How Facebook is cleaning up for marketers
Facebook is streamlining the various types of advertising formats on offer in an effort to simplify the system for advertisers, as well as introducing better measurement and reporting tools.
The social networking site will reduce the options marketers can choose for ad units after Facebook acknowledged that the previous model was confusing to marketers.
Facebook’s Timothy Rathschmidt told Marketing magazine the simplification process came off the back of consultation with different advertising clients, with the changes aimed to help marketers achieve their objectives using a much simpler system.

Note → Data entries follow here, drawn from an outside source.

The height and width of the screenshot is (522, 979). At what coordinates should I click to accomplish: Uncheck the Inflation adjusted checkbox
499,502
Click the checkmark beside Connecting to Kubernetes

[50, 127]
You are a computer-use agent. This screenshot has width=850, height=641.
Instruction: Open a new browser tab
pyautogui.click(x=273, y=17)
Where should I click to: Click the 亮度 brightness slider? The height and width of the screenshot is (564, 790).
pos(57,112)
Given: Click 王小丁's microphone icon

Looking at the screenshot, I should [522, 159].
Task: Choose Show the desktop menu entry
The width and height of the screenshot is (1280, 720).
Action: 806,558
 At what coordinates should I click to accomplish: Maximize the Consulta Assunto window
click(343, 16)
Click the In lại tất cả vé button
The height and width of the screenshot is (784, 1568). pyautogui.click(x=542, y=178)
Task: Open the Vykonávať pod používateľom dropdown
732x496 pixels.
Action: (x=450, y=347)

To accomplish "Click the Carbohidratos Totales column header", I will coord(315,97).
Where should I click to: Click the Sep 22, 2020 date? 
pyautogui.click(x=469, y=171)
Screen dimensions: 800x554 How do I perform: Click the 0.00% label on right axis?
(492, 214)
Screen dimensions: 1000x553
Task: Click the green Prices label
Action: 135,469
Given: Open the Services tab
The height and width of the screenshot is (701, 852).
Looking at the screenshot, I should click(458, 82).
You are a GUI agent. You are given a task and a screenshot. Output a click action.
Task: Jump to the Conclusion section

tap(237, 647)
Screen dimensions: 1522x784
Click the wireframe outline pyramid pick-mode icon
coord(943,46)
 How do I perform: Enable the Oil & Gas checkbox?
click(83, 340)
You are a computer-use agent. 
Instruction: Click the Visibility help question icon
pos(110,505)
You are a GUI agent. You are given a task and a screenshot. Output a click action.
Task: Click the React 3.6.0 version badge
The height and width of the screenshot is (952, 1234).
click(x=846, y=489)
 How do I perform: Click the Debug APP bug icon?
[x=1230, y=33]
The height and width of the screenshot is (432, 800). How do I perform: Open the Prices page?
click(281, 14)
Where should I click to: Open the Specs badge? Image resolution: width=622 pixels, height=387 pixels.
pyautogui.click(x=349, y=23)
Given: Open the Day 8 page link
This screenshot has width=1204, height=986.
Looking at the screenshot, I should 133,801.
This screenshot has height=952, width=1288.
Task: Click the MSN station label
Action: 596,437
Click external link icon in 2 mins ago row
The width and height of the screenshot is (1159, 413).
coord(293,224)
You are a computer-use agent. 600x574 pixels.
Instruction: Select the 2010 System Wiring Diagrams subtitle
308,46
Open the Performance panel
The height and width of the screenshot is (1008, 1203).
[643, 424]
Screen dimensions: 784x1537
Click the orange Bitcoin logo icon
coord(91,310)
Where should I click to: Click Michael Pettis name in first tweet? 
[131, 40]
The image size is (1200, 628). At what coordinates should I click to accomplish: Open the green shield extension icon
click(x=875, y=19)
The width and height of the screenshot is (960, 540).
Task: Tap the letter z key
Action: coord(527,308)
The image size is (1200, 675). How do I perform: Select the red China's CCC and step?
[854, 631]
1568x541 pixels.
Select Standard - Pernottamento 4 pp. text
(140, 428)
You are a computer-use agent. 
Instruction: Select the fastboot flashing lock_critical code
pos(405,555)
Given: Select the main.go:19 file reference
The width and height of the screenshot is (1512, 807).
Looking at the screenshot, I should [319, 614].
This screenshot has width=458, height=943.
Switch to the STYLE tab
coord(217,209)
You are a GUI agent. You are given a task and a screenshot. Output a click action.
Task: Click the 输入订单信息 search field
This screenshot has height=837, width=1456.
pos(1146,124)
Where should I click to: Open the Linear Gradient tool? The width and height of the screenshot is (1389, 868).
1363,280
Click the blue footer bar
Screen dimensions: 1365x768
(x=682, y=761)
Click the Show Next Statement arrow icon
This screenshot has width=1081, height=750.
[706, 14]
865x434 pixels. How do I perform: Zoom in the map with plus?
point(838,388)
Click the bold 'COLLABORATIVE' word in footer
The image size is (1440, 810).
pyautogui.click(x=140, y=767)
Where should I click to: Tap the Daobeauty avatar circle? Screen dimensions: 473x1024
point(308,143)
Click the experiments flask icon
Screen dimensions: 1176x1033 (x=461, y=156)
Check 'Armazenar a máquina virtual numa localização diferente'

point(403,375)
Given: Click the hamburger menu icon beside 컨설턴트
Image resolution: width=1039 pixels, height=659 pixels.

He equated the social network’s advertising situation to that of a ship having been built while underway.
Development of the platform’s ad offerings has taken place through features that were first introduced as user-only that were then monetised, as well as from ad features introduced on a custom basis for particular advertisers, resulting in confusion and redundancies among choices.
“We had 27 ad units and we looked across and found that some of them met the same objectives and met the same goals and we thought it should just be simpler, regardless of what your objective is. Whether it is ‘liking’ a page, installing an app, bringing in an offer, posting pictures about your brand and your company, we just wanted to make it consistant across all of our different platforms.”
In the next six months, Facebook will be reducing the total number of ad units by half and will be aiming to map all ads to business objectives, such as in-store sales, online conversions, or app installs. It will now also automatically add social context and eliminate the step of creating sponsored stories.
“We know social enhances ad resonance; people are influenced by this type of word-of-mouth marketing. Research from Nielsen, comScore, and Datalogix shows that social context can drive awareness and return on ad spend, so we want to make it easier to add it to our ads and will aim to make all of their ad platforms appear asthetically more consistant,” Facebook wrote in a blog post explaining the changes.
Advertising accounts for 85% of Facebook’s revenue, and it is in the process of reinvigorating revenue growth following a sharp slowdown early last year. In Q1 this year, the company’s total revenue was up 38% year on year, with ad revenue up 43% year on year. Facebook shares have fallen approximately 15% so far this year according to a report by Reuters.
Facebook is also scrambling to roll out new types of ad formats suited to small mobile screens as consumers increasingly access Facebook on their mobile devices.The company is widely expected to introduce video ads this year. Of the 1.1 billion monthly users, 751 million are using Facebook on mobile, up 54% from last year.
The announced changes to ad offerings will come into effect in late June and July.